Emerging research suggests a very small difference in a single gene affects the rate at which men’s intellectual function drops with advancing age.
Investigators at the Stanford University School of Medicine and the Veterans Affairs Palo Alto Health Care System say changes in the coding pattern of a particular gene appear to cause the variations.
In the study, researchers tested the skills of experienced airplane pilots and found that having one version of the gene versus the other version doubled the rate at which the participants’ performance declined over time.
The study is published online in the journal Translational Psychiatry.
The particular genetic variation, or polymorphism, implicated in the study has been linked in previous studies to several psychiatric disorders.
However, this is the first acknowledgment that the genetic variation influences skilled task performance in the healthy, aging brain said the study’s senior author, Ahmad Salehi, M.D., Ph.D.
The study also showed a significant age-related decline in the size of a key brain region called the hippocampus, which is crucial to memory and spatial reasoning, in pilots carrying this polymorphism.
“This gene-associated difference may apply not only to pilots but also to the general public, for example in the ability to operate complex machinery,” said Salehi.
The gene influences a protein called brain-derived neurotropic factor, or BDNF, which is critical to the development and maintenance of the central nervous system.
As BDNF levels decline gradually with age even in healthy individuals; researchers such as Salehi have suspected that this decline may be linked with age-related losses of mental function.
In the current study, researchers reviewed the effects of a small variation or polymorphism that occurs when one protein component is substituted for another. This alternative version has been linked to higher likelihood of depression, stroke, anorexia nervosa, anxiety-related disorders, suicidal behavior and schizophrenia.
Accordingly, Salehi and his colleagues reviewed whether this polymorphism actually affected human cognitive function.
To do this, they followed 144 pilots, all healthy Caucasian males over the age of 40, who showed up for three visits, spaced a year apart, spanning a two-year period.
During each visit, participants – recreational pilots, certified flight instructors or civilian air-transport pilots – underwent an exam on a Federal Aviation Administration-approved flight simulator for pilots.
This test session employs a setup that simulates flying a small, single-engine aircraft.
Inevitably, performance dropped in both groups. But the rate of decline in the “met” group was much steeper.
“We saw a doubling of the rate of decline in performance on the exam among participants carrying the mildly altered gene during the first two years of follow-up,” said Salehi.
About one-third of the pilots also underwent at least one round of magnetic resonance imaging over the course of a few years, allowing the scientists to measure the size of their hippocampi.
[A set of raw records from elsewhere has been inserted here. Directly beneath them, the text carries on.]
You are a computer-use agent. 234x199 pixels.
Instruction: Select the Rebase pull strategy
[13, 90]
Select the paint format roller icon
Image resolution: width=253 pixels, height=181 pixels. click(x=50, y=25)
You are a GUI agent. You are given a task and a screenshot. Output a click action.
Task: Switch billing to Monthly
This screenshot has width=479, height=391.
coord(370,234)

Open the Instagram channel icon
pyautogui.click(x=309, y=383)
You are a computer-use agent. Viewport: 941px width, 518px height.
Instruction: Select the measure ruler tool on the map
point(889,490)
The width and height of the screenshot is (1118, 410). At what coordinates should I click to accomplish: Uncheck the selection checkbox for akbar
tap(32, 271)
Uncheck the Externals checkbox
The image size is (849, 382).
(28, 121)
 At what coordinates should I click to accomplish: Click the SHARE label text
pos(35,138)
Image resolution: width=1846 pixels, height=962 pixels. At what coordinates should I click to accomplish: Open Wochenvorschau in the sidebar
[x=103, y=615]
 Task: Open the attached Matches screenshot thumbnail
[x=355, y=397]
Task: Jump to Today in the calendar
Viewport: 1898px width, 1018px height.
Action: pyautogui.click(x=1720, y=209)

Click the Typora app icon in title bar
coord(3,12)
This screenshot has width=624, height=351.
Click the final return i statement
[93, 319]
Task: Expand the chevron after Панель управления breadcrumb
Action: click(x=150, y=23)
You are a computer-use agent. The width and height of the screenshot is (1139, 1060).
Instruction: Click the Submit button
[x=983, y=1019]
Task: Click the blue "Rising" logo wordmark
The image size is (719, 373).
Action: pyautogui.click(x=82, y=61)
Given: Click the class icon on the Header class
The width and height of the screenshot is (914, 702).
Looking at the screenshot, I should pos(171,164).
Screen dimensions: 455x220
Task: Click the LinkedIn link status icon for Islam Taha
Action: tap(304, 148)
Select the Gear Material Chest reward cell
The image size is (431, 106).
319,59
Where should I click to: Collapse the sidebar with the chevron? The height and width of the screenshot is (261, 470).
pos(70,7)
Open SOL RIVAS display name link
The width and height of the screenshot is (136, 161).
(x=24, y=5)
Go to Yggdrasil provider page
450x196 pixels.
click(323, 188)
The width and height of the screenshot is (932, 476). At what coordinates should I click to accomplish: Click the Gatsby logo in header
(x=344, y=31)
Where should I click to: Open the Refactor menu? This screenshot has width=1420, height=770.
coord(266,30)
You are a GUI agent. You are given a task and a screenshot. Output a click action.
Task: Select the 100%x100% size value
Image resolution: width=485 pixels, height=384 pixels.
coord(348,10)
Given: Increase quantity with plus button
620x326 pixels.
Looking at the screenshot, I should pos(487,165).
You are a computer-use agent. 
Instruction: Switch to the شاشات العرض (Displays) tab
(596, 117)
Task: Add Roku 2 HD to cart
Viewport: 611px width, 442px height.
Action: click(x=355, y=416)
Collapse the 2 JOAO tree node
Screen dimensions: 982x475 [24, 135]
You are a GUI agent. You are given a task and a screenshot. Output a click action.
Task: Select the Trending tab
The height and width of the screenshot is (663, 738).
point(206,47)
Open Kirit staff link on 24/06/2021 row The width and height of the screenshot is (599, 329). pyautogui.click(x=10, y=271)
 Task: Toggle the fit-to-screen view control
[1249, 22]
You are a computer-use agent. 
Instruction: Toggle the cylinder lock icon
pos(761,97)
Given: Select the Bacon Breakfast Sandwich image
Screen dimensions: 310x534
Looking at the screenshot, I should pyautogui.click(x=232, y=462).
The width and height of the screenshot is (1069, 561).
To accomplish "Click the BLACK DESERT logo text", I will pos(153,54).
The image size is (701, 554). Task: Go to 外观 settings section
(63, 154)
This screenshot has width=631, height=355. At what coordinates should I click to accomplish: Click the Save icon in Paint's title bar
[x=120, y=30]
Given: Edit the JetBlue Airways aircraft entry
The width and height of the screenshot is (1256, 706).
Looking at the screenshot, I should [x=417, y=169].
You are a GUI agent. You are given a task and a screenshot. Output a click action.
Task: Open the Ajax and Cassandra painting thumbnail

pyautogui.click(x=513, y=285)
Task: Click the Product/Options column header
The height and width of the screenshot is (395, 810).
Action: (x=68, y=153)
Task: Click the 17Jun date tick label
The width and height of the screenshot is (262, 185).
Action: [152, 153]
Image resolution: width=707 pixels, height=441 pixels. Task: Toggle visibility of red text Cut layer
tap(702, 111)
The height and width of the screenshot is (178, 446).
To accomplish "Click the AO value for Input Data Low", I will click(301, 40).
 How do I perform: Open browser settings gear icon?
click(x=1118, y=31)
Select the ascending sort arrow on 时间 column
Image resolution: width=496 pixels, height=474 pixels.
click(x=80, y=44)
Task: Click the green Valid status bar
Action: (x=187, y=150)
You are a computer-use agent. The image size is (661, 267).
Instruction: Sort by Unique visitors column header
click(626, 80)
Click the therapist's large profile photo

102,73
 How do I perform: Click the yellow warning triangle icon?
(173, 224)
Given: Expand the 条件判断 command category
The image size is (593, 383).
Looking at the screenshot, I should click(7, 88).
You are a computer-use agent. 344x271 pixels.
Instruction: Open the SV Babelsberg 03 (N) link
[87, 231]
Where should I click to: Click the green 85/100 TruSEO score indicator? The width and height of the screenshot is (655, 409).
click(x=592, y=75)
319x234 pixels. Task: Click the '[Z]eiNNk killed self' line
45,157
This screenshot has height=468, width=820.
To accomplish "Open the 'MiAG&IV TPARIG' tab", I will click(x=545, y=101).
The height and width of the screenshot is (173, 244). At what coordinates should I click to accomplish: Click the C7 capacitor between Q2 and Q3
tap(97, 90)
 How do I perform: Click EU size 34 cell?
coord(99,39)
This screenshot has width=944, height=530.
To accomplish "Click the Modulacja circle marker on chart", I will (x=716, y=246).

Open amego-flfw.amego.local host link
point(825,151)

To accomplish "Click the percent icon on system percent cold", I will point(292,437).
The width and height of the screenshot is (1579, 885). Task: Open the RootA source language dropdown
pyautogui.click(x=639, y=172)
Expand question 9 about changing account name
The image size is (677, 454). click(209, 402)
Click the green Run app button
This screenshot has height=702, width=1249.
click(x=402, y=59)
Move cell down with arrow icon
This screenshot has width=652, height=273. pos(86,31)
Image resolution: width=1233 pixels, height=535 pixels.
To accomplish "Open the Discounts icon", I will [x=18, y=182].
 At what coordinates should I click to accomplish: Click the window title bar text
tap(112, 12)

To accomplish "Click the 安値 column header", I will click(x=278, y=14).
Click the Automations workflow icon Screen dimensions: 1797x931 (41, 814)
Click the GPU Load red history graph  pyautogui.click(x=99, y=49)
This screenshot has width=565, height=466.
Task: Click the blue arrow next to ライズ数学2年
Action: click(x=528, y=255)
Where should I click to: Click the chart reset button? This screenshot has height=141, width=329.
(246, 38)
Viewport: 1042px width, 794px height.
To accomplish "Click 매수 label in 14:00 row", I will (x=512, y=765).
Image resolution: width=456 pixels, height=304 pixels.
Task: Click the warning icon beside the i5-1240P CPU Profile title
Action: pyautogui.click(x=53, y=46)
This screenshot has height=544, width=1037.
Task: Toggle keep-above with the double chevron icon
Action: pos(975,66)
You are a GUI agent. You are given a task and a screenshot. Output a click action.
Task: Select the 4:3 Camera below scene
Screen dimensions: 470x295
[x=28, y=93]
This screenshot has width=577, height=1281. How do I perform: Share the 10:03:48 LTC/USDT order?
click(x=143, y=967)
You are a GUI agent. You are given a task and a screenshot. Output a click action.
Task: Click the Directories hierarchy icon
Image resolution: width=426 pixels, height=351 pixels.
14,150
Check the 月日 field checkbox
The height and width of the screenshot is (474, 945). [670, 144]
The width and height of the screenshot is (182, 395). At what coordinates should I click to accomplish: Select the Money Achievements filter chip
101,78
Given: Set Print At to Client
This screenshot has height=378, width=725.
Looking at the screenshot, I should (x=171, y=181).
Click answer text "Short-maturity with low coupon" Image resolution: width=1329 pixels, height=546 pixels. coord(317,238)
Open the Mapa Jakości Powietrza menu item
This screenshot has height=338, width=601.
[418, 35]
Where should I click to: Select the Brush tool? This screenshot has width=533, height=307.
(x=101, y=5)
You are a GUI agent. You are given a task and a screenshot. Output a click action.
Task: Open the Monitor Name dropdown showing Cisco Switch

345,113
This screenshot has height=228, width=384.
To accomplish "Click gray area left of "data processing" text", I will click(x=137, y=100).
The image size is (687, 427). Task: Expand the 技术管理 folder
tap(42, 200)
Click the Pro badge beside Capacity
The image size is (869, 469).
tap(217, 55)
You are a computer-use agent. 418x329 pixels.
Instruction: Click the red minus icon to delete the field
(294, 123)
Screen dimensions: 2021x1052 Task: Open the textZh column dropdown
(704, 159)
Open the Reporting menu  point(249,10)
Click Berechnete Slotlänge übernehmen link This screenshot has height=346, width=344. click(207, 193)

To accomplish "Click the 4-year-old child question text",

“Although we found no significant correlation between age and hippocampal size in the non-met carriers, we did detect a significant inverse relationship between age and hippocampal size in the met carriers,” Salehi said.
Salehi cautioned that the research covered only two years and that the findings need to be confirmed by following participants over a multiyear period. This is now being done, he added.
No known drugs exist that mimic the genes action in the brain, but there is one well-established way to get around that: Stay active.
“The one clearly established way to ensure increased BDNF levels in your brain is physical activity,” Salehi said.